*Exercise brief*: From the records below, take each line where the string "Velona" shows up and copy it.

[[ Records open ]]

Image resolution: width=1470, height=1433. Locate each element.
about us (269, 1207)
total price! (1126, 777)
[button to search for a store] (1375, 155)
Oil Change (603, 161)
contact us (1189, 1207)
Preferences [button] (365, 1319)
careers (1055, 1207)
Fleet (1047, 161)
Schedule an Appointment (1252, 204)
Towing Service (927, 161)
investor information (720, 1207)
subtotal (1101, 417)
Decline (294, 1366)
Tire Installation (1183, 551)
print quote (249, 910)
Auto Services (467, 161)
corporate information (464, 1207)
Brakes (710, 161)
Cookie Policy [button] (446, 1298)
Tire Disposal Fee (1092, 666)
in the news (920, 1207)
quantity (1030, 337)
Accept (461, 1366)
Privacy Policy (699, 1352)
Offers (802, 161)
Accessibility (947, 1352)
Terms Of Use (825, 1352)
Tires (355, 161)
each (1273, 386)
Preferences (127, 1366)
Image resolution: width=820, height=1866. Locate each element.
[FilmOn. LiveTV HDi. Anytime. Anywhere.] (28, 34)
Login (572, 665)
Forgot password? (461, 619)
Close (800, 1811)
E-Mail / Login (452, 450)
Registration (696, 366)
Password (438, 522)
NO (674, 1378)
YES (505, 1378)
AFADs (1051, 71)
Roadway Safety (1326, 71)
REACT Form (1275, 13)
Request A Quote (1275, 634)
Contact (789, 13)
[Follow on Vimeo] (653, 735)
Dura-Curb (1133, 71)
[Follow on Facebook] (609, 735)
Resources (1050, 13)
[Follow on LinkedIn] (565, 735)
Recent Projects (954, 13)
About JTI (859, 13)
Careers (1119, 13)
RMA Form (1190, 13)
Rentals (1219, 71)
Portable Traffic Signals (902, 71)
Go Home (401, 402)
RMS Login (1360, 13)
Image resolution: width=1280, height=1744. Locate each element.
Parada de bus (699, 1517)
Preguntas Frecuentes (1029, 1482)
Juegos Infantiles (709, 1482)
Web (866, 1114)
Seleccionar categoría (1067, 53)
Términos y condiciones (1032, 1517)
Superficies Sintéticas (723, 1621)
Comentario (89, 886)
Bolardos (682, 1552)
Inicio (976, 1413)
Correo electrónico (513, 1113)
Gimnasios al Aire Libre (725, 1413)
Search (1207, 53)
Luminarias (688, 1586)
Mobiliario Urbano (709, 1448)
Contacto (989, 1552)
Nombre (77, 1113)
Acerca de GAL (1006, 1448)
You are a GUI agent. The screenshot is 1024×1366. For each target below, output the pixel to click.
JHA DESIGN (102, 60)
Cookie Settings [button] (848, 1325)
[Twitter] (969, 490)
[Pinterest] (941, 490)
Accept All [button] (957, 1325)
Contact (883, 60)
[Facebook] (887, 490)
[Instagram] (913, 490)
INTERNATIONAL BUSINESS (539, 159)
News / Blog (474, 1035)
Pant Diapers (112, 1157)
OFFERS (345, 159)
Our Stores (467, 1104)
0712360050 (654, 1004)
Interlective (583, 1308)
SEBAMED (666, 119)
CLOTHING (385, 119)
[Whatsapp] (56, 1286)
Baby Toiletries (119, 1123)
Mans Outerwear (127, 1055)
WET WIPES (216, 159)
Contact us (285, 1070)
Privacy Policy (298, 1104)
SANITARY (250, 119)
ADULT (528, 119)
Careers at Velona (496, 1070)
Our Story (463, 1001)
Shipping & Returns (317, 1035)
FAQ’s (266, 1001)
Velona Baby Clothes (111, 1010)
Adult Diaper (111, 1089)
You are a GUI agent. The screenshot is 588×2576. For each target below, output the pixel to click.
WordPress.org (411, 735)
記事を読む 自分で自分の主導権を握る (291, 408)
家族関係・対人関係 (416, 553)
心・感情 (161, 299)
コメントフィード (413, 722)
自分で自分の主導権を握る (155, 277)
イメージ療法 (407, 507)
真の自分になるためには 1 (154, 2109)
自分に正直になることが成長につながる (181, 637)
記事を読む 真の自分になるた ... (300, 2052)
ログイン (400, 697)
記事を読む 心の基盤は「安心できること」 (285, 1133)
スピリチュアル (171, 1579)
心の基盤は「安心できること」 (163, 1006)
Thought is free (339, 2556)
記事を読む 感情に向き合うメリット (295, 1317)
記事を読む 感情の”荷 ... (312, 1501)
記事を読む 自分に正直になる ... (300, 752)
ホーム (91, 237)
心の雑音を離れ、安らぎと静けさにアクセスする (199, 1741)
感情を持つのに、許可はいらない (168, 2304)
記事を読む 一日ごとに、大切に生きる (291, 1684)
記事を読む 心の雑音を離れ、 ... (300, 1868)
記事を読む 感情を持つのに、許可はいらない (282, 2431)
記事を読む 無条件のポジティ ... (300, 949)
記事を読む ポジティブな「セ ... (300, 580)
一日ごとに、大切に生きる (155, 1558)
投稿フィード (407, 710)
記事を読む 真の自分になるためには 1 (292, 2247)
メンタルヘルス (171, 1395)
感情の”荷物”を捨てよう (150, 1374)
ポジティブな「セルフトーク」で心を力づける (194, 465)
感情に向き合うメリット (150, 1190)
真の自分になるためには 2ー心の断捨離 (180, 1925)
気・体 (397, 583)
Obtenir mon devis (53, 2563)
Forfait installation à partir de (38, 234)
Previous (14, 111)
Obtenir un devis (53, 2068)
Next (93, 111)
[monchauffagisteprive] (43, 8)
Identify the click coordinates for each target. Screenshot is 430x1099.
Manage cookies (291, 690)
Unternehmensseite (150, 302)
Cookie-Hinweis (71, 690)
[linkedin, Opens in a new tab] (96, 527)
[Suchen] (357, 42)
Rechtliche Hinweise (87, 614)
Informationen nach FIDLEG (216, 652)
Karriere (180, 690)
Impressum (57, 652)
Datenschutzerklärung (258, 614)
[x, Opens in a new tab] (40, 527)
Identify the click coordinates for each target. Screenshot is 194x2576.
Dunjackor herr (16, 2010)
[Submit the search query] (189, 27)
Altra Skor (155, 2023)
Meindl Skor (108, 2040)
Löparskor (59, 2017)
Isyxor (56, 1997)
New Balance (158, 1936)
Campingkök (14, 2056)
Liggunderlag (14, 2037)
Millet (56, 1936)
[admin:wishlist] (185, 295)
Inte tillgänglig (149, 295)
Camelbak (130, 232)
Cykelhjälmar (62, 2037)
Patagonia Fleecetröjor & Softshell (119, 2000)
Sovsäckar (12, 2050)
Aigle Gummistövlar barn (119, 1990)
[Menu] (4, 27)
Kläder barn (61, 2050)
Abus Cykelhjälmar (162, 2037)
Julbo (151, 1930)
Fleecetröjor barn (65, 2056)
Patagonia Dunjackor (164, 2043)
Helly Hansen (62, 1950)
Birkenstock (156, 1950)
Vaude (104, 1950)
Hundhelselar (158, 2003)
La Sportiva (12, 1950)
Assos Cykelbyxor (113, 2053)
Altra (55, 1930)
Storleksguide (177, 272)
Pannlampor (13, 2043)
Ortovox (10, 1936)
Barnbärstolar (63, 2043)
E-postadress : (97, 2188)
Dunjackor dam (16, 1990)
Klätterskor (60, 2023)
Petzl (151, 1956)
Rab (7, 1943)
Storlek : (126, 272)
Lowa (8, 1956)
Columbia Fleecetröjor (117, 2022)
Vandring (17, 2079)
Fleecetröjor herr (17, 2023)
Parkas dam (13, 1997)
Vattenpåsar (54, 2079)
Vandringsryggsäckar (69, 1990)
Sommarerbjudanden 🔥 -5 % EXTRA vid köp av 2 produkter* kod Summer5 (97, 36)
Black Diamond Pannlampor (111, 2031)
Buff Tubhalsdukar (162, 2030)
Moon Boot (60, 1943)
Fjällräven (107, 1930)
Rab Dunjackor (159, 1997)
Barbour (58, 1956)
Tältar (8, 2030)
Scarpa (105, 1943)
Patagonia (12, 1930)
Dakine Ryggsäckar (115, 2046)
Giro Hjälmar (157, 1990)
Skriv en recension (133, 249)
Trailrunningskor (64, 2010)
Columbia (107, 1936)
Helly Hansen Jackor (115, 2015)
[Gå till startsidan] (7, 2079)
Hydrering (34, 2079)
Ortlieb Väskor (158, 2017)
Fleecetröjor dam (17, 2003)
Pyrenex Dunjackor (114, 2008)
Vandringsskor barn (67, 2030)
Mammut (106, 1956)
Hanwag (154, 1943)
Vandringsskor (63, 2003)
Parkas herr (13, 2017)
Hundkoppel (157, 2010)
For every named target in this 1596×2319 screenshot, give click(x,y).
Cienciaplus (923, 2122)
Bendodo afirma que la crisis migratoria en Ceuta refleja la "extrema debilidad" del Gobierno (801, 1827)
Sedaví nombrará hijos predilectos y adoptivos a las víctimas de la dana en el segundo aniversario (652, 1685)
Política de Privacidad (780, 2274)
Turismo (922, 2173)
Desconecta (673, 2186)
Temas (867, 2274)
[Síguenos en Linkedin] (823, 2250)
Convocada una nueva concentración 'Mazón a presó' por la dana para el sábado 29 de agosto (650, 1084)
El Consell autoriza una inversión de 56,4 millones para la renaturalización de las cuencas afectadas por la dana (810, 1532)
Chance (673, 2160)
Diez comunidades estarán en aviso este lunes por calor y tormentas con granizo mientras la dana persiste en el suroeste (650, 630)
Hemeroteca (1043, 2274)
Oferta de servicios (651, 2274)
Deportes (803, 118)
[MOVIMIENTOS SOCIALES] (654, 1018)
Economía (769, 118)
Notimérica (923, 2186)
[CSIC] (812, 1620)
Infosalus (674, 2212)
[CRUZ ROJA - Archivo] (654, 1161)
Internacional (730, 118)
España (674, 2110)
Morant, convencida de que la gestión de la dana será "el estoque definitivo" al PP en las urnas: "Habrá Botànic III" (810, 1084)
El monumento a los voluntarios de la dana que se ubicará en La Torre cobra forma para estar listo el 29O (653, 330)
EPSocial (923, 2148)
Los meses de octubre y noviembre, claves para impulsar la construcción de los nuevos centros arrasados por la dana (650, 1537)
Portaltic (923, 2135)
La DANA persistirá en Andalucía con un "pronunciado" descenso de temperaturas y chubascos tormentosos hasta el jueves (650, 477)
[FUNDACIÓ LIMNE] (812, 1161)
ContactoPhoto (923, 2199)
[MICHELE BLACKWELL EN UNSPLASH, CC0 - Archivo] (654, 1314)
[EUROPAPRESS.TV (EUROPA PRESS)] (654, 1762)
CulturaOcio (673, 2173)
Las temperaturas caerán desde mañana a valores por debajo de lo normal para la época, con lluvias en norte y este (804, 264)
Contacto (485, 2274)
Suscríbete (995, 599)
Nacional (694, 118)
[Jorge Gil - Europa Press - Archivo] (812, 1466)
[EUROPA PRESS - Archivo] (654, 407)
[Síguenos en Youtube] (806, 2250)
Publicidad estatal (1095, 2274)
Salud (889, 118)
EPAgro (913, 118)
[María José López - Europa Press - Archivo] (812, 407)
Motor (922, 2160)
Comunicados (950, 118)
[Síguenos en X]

[[ Records closed ]]

*Finished task*:
Careers at Velona (496, 1070)
Velona Baby Clothes (111, 1010)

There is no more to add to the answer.